Tuesday, July 15, 2008

All the news that's fit to print

Sunday Morning is a time for God (or it is my favorite Velvet Underground song?). But while some of my fellow Americans are dressing in their Sunday Best and preparing marshmallow Jell-O salad for the church buffet, I am engaging in a much more secular Sunday tradition: coffee and the Sunday New York Times.

I think you can judge a lot by a person by the section of the Sunday Times they read first. Whether it is the Business (soulless), Travel (pretentious), Sports (stupid), Week in Review (thoughtful), the Magazine (interesting…and probably selfish. We all want to read the Magazine first!) or Styles (illiterate), the section you choose first says a lot about you. Naturally, this causes me much anxiety. If I am in a public setting, such as a coffee shop or a park, I choose the Week in Review first to show my fellow patrons that I do care about gas prices and Darfur and stuff. If I am in the privacy of my own home or with close, personal friends that already know I am slightly shallow and illiterate, I read my Sunday Styles first.

Oh, as I page through some irrelevant headline story about the secret life of socialites and through the 3 millionth Ralph Lauren ad, it is just like Christmas Morning. I peer to see who’s profiled on “Night Out With” (oooh, the indie artist, Santogold, I love her too!) and mutter “MmHmmm, yep” at the advice written by Phillip Galanes in “Social Q’s,” realizing that he might be my middle-aged, gay soul mate.

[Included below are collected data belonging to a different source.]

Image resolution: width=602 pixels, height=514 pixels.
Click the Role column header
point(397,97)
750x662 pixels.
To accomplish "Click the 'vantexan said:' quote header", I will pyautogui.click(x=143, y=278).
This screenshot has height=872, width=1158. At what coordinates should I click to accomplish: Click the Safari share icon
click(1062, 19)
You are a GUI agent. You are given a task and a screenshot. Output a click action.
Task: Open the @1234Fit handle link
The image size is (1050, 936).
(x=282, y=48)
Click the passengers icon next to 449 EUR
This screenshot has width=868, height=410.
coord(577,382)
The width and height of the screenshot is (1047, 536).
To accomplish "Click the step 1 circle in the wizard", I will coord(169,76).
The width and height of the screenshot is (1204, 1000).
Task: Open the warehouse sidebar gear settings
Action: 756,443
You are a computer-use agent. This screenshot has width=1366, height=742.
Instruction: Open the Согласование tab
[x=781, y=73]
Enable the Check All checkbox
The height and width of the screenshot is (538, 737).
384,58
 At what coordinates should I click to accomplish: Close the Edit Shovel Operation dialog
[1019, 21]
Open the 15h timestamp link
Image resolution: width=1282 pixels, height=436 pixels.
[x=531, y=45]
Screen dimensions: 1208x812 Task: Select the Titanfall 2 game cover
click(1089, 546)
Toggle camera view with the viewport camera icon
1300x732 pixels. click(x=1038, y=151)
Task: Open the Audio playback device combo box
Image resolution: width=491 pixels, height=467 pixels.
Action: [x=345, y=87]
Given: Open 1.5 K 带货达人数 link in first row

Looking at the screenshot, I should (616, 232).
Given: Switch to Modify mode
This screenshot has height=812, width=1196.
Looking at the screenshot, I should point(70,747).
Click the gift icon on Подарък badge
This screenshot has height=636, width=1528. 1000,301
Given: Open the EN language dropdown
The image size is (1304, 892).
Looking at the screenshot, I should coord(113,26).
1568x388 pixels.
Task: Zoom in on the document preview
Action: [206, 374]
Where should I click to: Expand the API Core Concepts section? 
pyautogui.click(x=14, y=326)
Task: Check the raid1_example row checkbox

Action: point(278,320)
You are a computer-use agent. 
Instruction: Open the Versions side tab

But, as embarrassing as this is to confess, my oh-so-very favorite bit of the Styles is the Wedding Announcements. As Carrie Bradshaw once said, The Times Wedding Announcements is “straight woman’s sports pages.” These stale, bleach-white announcements should have been left in Eisenhower’s time, but god, do I love them. The supercilious wedding announcements breathe some aristocracy into a world gone Wal-Mart.

Coincidently, after years of reading the announcements, I could write a case study. Mrs. Hamiliton, 25, was until recently a curator at the Guggenheim Museum. (Read: she quit her job to plan her wedding!) Her husband, Mr. Hamilton, 27, is a hedge fund manager at Goldman Sachs. Her father is the vice president of Citigroup and her mother is a trustee of the MET. Mr. or Mrs. Hamilton might be related to an obscure president, like Millard Fillmore, or railroad tycoon, in which case they’d get prime real estate on the front page. An Asian woman, who’s keeping her name, married a Jewish man at the Rainbow Room. They’re in their early thirties, met at Columbia med school, and now live in San Francisco. Once and awhile you’ll get your really good-looking alterna-couple. She’s older than him, keeping her name, and works at a non-profit. He’s a graphic artist and they live in Colorado. Every week, you’ve got your token Indian doctors, Distinguished Black Couple, and elderly newlyweds (she’s divorced, he’s a widower), so the reader knows The New York Times isn’t racist or ageist, or just obsessed with WASPs.

A few burning questions after following the nuptials of the elite for many years: how are these people so blond? How uninteresting is Harvard grad no. 876? Do the announcements without pictures mean the bride and bridegroom is really ugly? And perhaps the most easily answered: how many of these marriages end in divorce? About half.

My mother likes the Catholic Church because of the Pomp and Circumstance; I like the Sunday Times, the wedding announcements in particular, for the same reason. She had me look at the wedding announcements in the local paper for a slice of “real life” which I liken to making her attend a silent Quaker mass in a clapboard chapel. Mrs. So and So, 18, is a manager at the Dress Barn? Mr. So and So, 21, attends community college? Ick.

I’ll stick with my Wedding Announcements (which the ever so politically correct NYT has renamed “Celebrations” to include the gays). After I’ve breezed past the latest It-Bag profiled in Styles, I’ll move on to the Week in Review, Arts & Leisure, Travel (if I’m feeling crazy), and finally, saving the best for last, the magazine. They say that newspaper readers are a dying breed. But I’ll be the last one, because there is nothing quite like newsprint stained thumbs, good coffee, and an easy Sunday morning.

George Bush would like us to believe there are only two kinds of Americans: god-fearing Christians and latte drinking liberals. And as I sprinkle some cinnamon on my latte and gingerly unfold the Sunday Times, I’m okay with that (as long as everyone votes for Obama in November!).